There was a time — just a couple years ago — when Allen Iverson was not willing to accept a bench role in the NBA. A time when he became a distraction for the Grizzlies then 76ers, his play and attitude deteriorating to the point no team offered him a deal last summer.
Now, back from a season Turkey and getting healthy, Iverson sounded humbled but still wanting a chance in an interesting interview with SLAM Magazine (you should go read the entire thing).
I want to finish my career out in the NBA, if that’s possible. And that’s in any capacity. I did a lot of things, I made a lot of mistakes as far as my actions and things that I’ve said, and I think that was the reason for me not being in the NBA. My whole thing now in trying to get back is letting any organization know that I’m willing to play any part that they want me to play.
SLAM: What’s drawing you back out on the court? Just a love for the game?
AI: [Long pause; starts to choke up] I love to play basketball. I’ve always said, If I can’t do what I’m accustomed to doing out there on the basketball court, I’ll leave it alone. If I can’t be effective and help my team win basketball games out there, than I don’t want to do it… I’ll play for a team in any capacity just to get back out there doing what I love to do.
I’m not sure he will get that chance.
There are a lot of questions out there from team executives. In the SLAM interview — again, go read the whole thing — Iverson denies having any drinking or gambling problems. That is still not the reputation around the league and some GM would need to be convinced.
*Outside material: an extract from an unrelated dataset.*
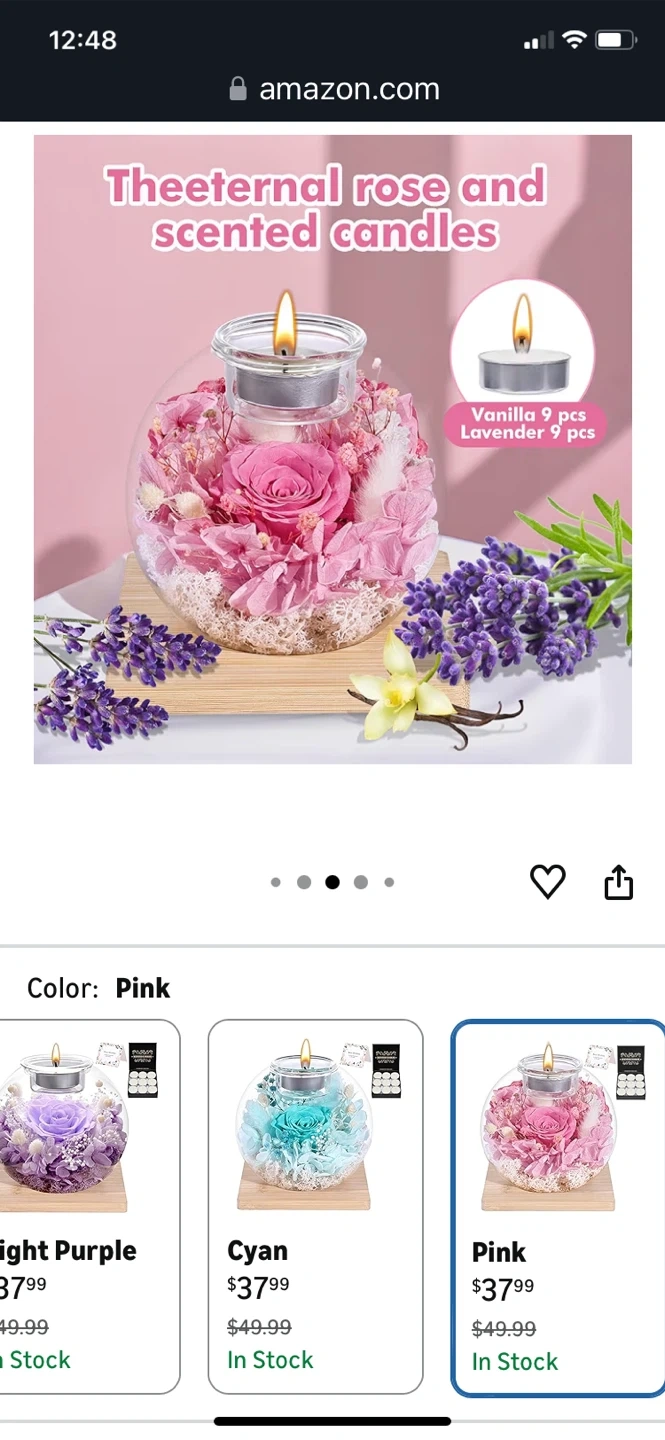Tap the heart icon to save item
The height and width of the screenshot is (1440, 665).
tap(547, 882)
The next question is does he still have the game, after an injury that he described as the worst pain of his career while playing in Turkey? Can he bounce back? Is he still explosive enough to get to the rim in the NBA, facing young athletes (who idolized him when they were growing up)? The role for Iverson at this point in his career would be as a scoring guard off the bench, a guy who could come in and change the pace and get 10 or so points in limited minutes. Can the former All-Star, All-Everything really accept that?
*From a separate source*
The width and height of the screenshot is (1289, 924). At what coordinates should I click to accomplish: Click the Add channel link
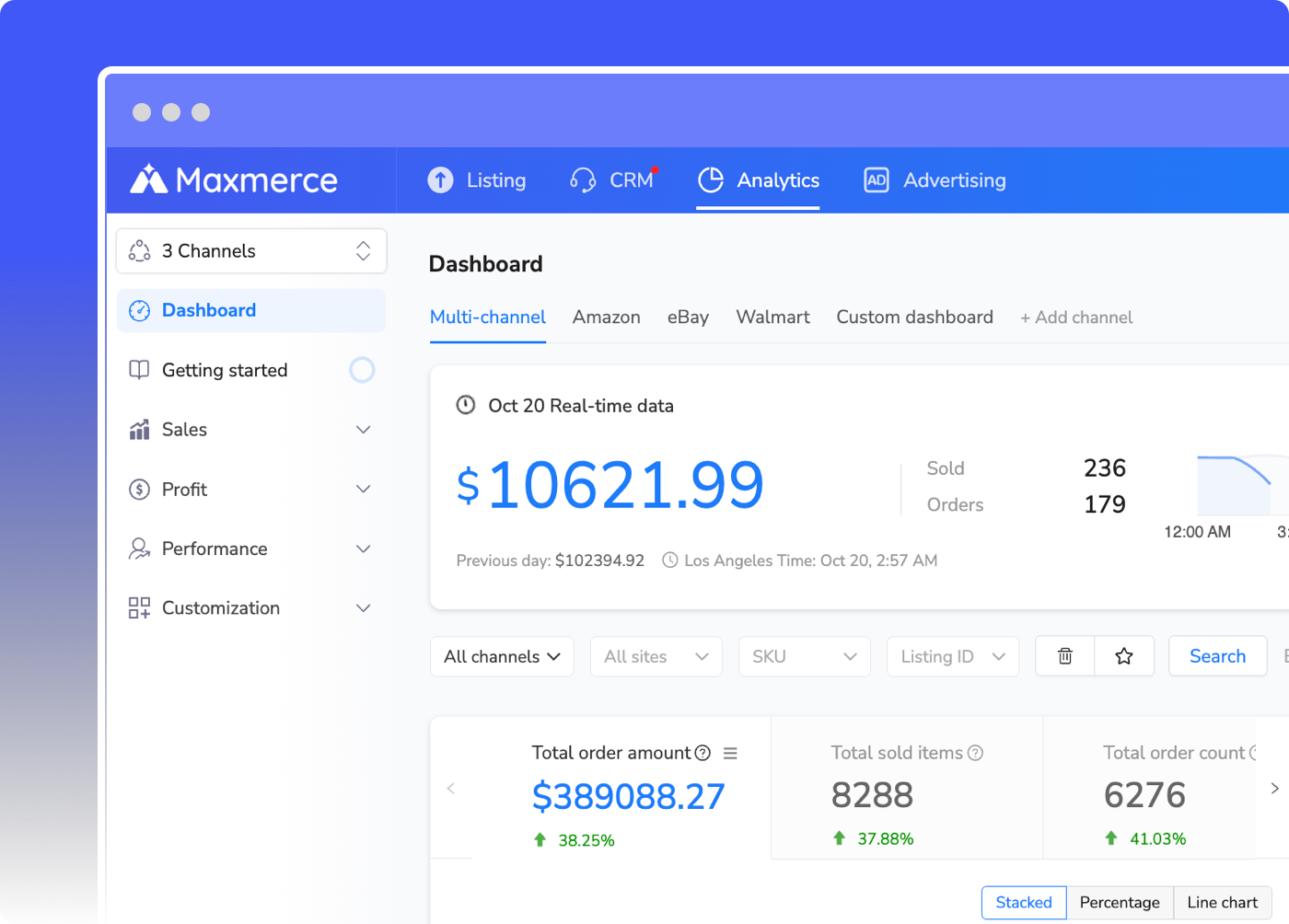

Finally, can he convince a team that he will not be a distraction? Iverson will be a draw at the gate, but will he be too big a distraction in the locker room? Media will flock to him; will Iverson clash with the coach and demand a larger role publicly? He sounds like a player who has accepted his place, who just wants to be a good team player. But GMs can be risk averse at times, so who knows if one will give him a shot.
But you can bet Iverson will be working this summer to see if someone will give him that chance.